→ Exercise aim: An exact restatement of every record is required.

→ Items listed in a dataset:

━━━━━━━━

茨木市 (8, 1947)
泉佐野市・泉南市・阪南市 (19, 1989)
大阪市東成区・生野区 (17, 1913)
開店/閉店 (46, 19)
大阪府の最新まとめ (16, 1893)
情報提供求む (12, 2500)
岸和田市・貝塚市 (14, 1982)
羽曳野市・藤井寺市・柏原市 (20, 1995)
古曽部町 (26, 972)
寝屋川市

━━━━━━━━

→ Solution for this problem:
茨木市 (8, 1947)
泉佐野市・泉南市・阪南市 (19, 1989)
大阪市東成区・生野区 (17, 1913)
開店/閉店 (46, 19)
大阪府の最新まとめ (16, 1893)
情報提供求む (12, 2500)
岸和田市・貝塚市 (14, 1982)
羽曳野市・藤井寺市・柏原市 (20, 1995)
古曽部町 (26, 972)
寝屋川市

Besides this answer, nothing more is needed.